■ **Provided records**
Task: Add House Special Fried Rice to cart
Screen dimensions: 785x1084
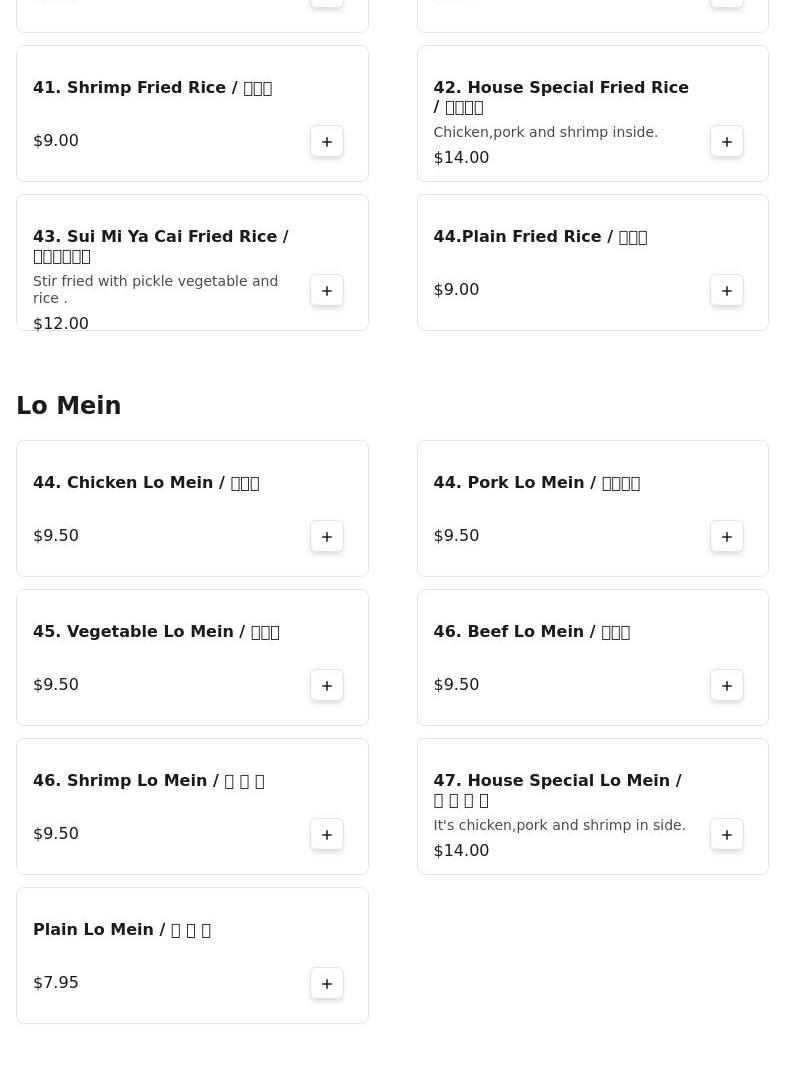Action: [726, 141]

...

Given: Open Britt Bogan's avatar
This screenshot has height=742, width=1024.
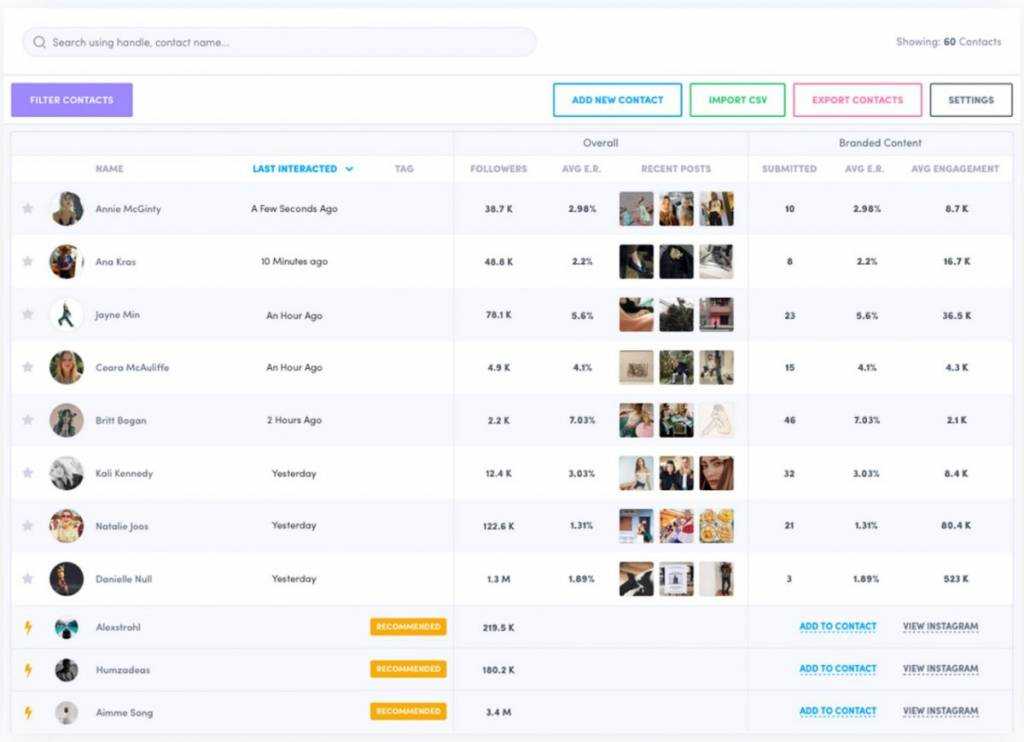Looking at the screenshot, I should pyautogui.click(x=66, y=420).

■ **Given instruction**
Can you write out the data from the line containing "Task: Add House Special Fried Rice to cart" down to the line containing "Action: [726, 141]", including both of those lines, without the pictures?

■ **Correct response**
Task: Add House Special Fried Rice to cart
Screen dimensions: 785x1084
Action: [726, 141]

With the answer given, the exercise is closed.